- _Task objective_
Please rewrite the part of the data that opens with the line containing "The image size" and closes at the end of the data, replacing "Identify" with "Find" and changing nothing else. Leave the pictures out of your answer.
**********
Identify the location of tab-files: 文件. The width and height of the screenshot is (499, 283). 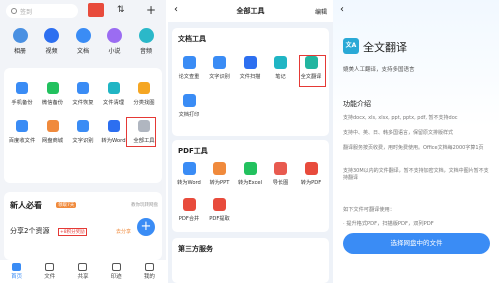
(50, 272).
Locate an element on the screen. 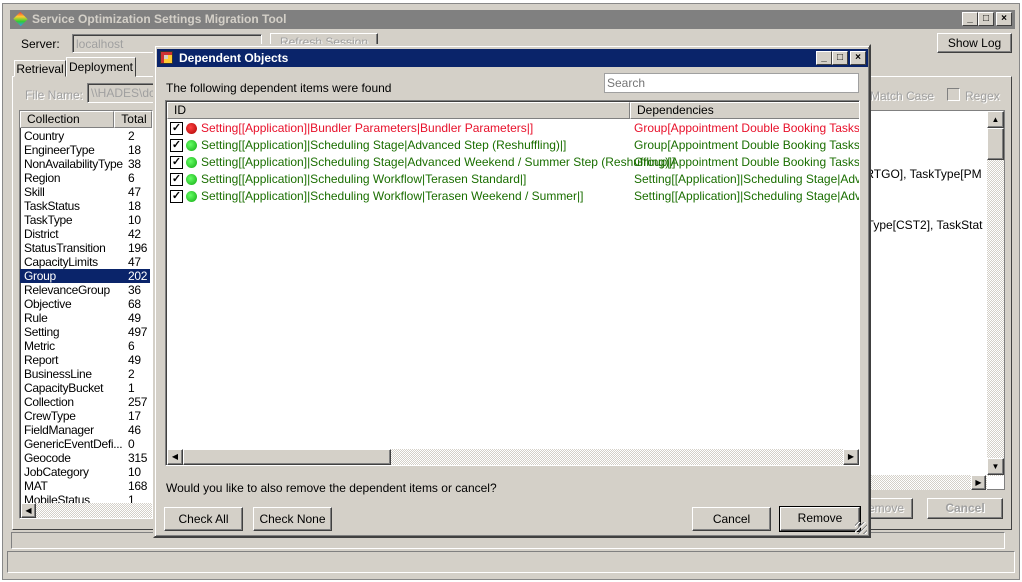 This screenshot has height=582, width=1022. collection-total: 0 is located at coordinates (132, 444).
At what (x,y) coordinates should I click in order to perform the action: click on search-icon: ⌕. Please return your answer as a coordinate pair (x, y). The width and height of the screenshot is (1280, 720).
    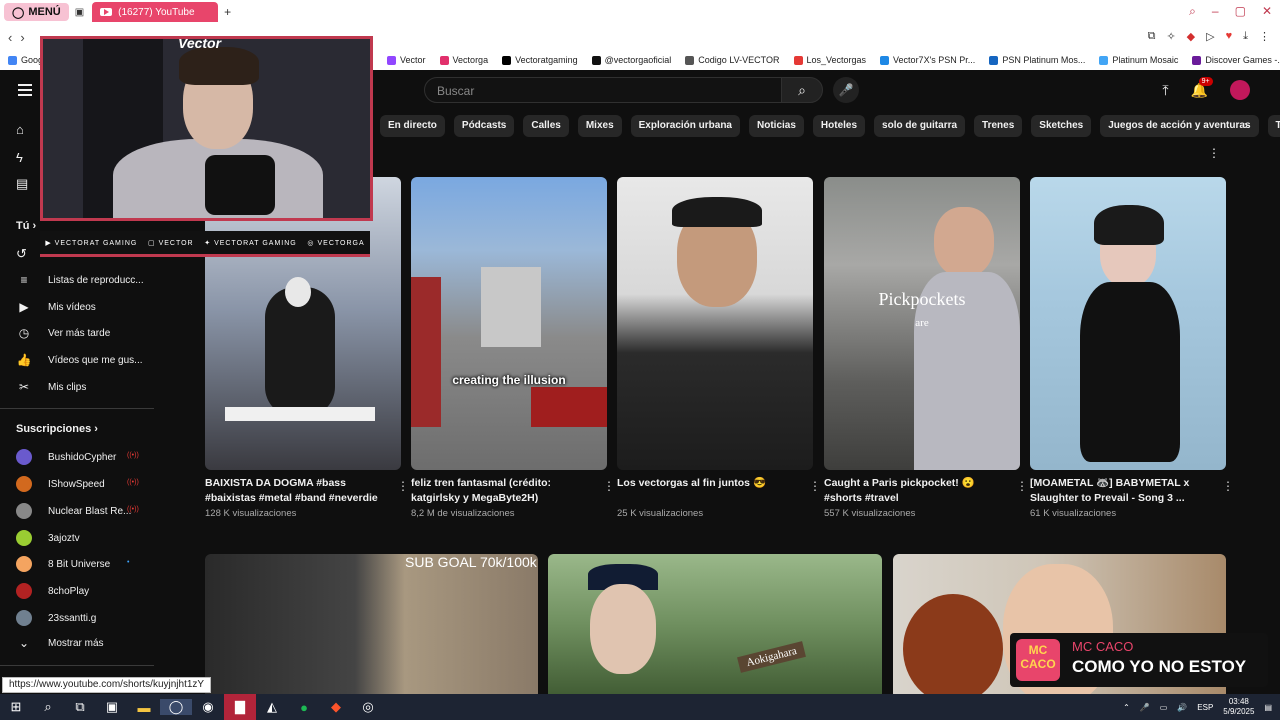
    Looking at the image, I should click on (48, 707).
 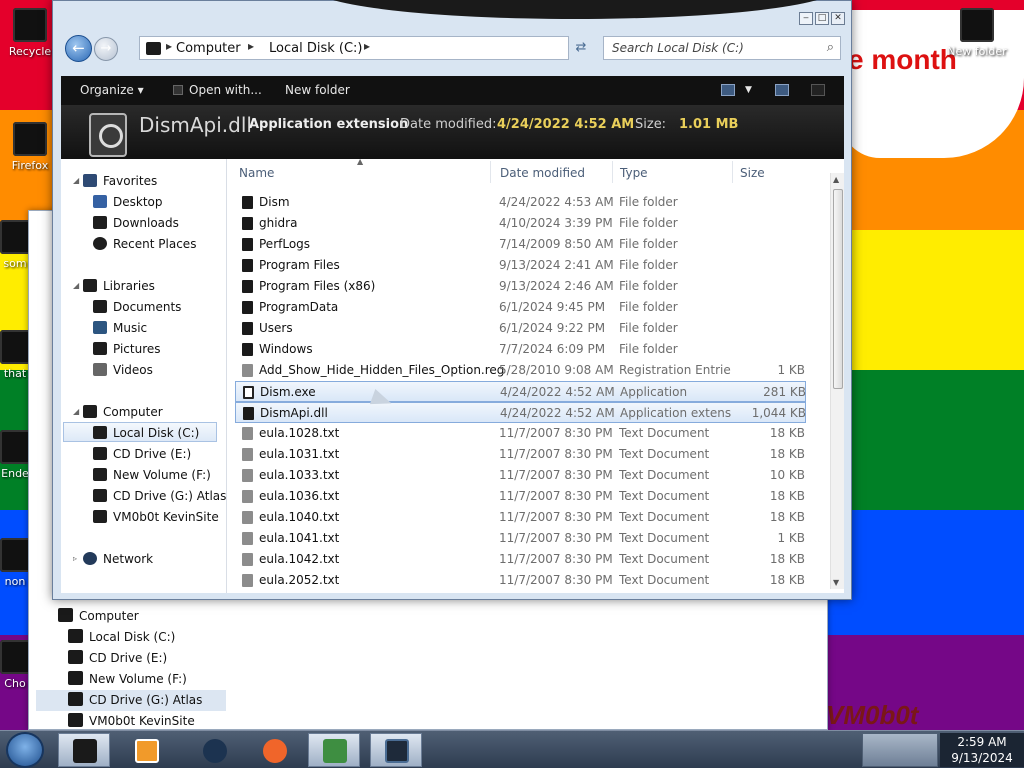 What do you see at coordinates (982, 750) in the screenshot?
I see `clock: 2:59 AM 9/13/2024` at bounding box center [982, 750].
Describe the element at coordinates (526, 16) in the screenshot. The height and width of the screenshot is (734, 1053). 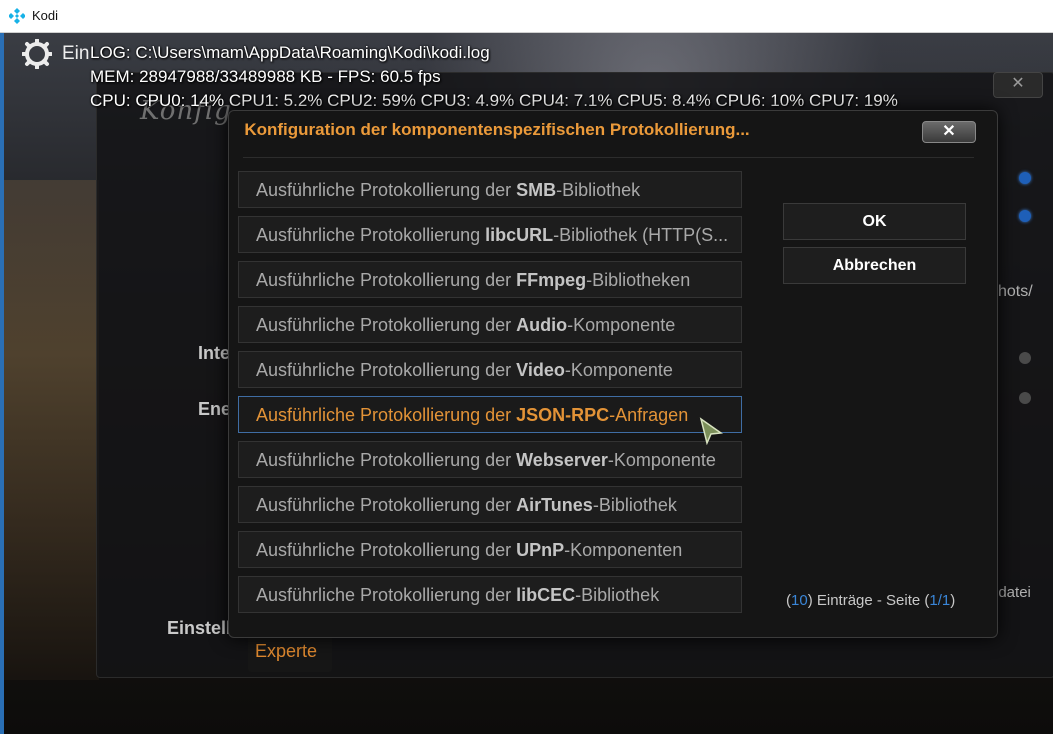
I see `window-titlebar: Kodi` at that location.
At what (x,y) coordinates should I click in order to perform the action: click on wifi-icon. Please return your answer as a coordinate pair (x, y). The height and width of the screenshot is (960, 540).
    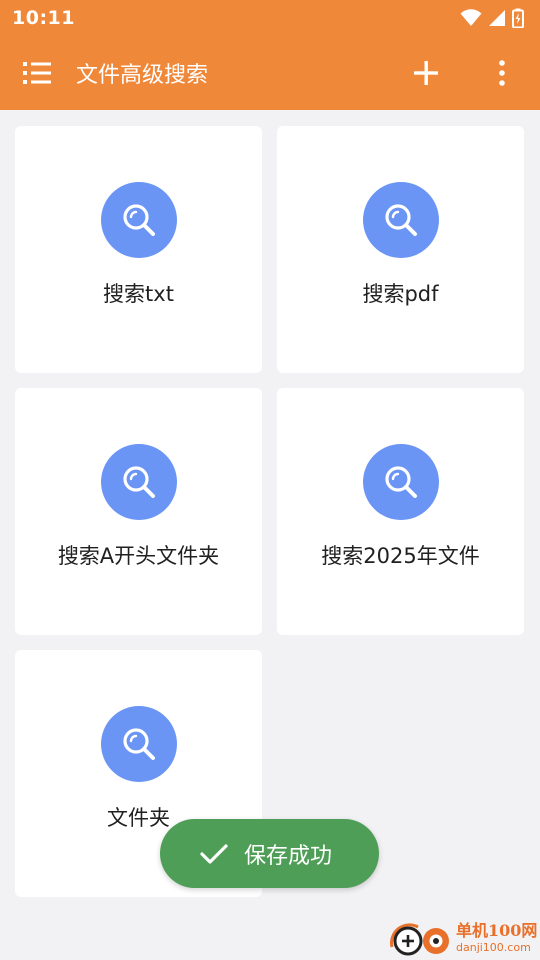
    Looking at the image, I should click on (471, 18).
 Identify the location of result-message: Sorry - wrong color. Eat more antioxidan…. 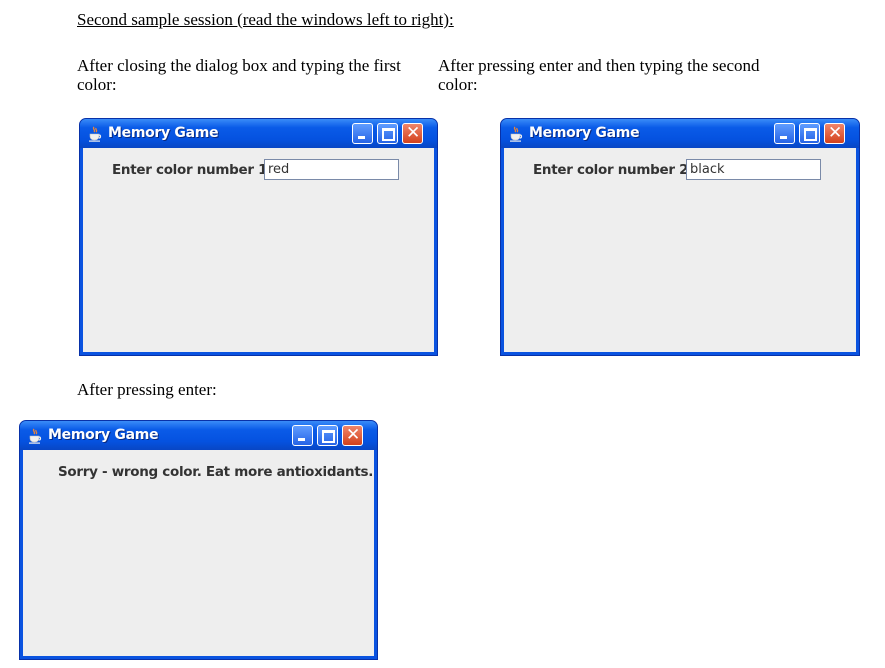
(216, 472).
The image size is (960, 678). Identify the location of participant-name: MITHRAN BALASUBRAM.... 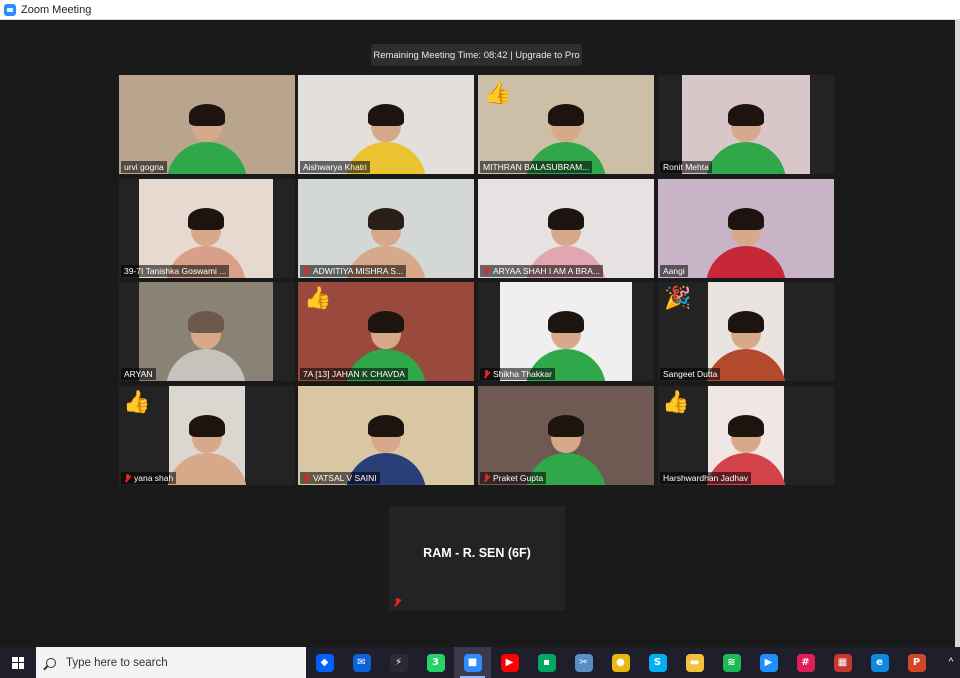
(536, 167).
**********
- _Answer to this problem_
The image size is (960, 678). Find the location of participant-name: MITHRAN BALASUBRAM.... 
(536, 167).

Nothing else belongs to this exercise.